そこで別のA社に聞いたら「これは完全にキッチンを交換しないとだめです」と言われたり、リフォームに詳しいBさんに見てもらうと「2DKの間取りなので、壁を全部ぶち抜いて、広い1LDKにしたほうがいい」と言われる。
さらにC社からは「直さなくても入居条件や家賃を変えれば付くだろう」と言われ、D社に聞いたら、「そこまで費用のかかるリフォームはする必要はないけど、壁紙だけ変えたほうがいい」と言われる。とにかくいろいろ言われます。それはいろいろな可能性があるからです。
一番理想的なのは一社から複数の提案をあげてもらい、「このままでいくのか、思い切って直すのか」をオーナーが判断することです。

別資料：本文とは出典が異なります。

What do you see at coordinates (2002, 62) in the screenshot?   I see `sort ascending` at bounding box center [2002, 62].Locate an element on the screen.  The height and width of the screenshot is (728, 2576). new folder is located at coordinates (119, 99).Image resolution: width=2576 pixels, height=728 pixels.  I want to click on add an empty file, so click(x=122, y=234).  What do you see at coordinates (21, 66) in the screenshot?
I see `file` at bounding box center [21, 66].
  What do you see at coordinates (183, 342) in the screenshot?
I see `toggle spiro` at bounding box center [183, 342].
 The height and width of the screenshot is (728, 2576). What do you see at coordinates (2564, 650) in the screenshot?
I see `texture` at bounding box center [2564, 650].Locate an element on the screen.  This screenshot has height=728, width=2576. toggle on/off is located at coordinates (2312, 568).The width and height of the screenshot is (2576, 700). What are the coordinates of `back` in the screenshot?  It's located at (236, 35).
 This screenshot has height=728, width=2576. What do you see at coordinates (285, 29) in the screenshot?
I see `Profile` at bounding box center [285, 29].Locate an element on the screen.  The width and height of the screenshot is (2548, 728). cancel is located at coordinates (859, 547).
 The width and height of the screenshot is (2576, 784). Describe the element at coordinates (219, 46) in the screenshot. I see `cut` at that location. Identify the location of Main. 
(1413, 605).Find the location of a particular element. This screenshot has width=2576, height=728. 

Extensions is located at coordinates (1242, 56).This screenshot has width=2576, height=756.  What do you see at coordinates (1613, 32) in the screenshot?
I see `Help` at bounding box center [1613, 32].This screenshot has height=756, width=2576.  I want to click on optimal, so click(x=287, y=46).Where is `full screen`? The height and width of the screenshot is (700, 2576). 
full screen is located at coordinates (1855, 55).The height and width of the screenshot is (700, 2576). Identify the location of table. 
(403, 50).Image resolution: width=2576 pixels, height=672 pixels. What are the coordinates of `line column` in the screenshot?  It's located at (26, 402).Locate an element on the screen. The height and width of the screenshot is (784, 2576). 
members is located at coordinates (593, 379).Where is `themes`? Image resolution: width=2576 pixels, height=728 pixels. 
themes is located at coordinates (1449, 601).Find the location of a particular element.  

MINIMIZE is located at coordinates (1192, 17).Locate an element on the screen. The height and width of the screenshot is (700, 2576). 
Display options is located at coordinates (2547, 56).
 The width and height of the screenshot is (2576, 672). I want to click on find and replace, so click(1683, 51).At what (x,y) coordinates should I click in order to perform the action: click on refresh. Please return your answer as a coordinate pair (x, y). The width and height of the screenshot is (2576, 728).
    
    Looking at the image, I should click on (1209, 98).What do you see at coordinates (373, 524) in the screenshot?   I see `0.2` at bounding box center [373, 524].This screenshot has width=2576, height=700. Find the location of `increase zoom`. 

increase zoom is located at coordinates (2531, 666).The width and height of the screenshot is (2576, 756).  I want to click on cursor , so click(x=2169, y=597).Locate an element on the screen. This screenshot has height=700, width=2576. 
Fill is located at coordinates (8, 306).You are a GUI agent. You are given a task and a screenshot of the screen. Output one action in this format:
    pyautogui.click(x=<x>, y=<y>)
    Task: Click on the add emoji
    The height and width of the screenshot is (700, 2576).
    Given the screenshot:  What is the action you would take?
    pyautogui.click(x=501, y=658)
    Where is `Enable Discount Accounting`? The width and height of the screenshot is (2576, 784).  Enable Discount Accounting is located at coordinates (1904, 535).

賃貸経営ではリフォーム以外にも出費があります。ADと呼ばれる広告宣伝費用であったり、フリーレントであったり。そこは全体のバランスと、オーナーの懐具合でかける予算を決めます。「リフォームしないと決まらない部屋」は、もしかしたら今の賃貸需給から漏れている物件かもしれません。そこにお金をかけるのはリスクが伴います。室内がキレイになれば、本当に空室が解消できるかは未知数です。実際直しても家賃が上がらないこともあります。
というのは「リフォームで儲けたい」という業者の思惑があるケースも多いのです。
あるアパートで何部屋かの空きが出て、2室を完全にフルリフォームをしました。第一印象を良くして、間取りも使いやすくしました。入居者は決まりましたが、費用対効果で見るとあまり良くありません。私たちはそのときに「オーナーの出費に対して、費用対効果が悪いな」と感じました。出した費用を家賃で元を取るには長い時間がかかります。
そこで、他の空室は、大規模なリフォームはせず、原状回復だけして賃料を下げて募集しました。リフォーム費用を回収するまでのことを考えれば、家賃は下がりましたが追加投資が少ない分、回収というゴールが遠くに行ってしまうことはありません。こうした、投資判断をオーナーが行っていかなければなりません。
物件を「どうしたいか」によって変わるお金の使い道
オーナーも、何が一番自分にとってベストなのか、さまざまな意見を聞いて決めないといけません。
オーナーの中には「この物件が気に入っていて、ずっと保有していきたい、大切にしていきたい」といった採算重視でない方もいらっしゃいますし、地主は、ある程度税金対策をする必要もあり、それほど収益を大きくしなくても、手堅く安定した利益を取っていきたいと考える方もいます。売却を検討している人の場合、少しお金を投入して、物件の見栄えを良くして、家賃を上げて、少しでも利回りを上げて高く売りたいと考えます。
このように物件にどれだけお金をかけるかという判断は、オーナーが「今後どうしたいか」にもよるところが大きいのです。
投資として考えると、リフォームのお金を他のことに使ったほうが効率いいかもしれません。例えば何百万円かけてリフォームするくらいなら、そのお金でローンの繰り上げ返済をしたほうがいい場合もあるでしょう。もしくは、次の購入物件の頭金に充てたほうがいい場合もあったりするのです。